Stored records
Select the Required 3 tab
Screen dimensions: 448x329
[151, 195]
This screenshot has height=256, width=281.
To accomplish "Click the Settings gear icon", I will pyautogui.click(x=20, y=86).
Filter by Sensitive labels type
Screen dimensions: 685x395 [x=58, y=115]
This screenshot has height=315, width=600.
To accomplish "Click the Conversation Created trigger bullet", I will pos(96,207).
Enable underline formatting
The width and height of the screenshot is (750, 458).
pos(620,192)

* * *

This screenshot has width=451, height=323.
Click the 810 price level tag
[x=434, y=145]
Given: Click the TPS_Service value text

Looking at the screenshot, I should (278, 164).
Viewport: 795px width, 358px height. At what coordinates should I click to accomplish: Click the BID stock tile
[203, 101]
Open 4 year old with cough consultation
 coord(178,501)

REQUIRED WORK:
Show a copy of each line from the data that includes the word "This".

RESULT OF THE TASK:
This screenshot has height=256, width=281.
This screenshot has height=315, width=600.
This screenshot has width=451, height=323.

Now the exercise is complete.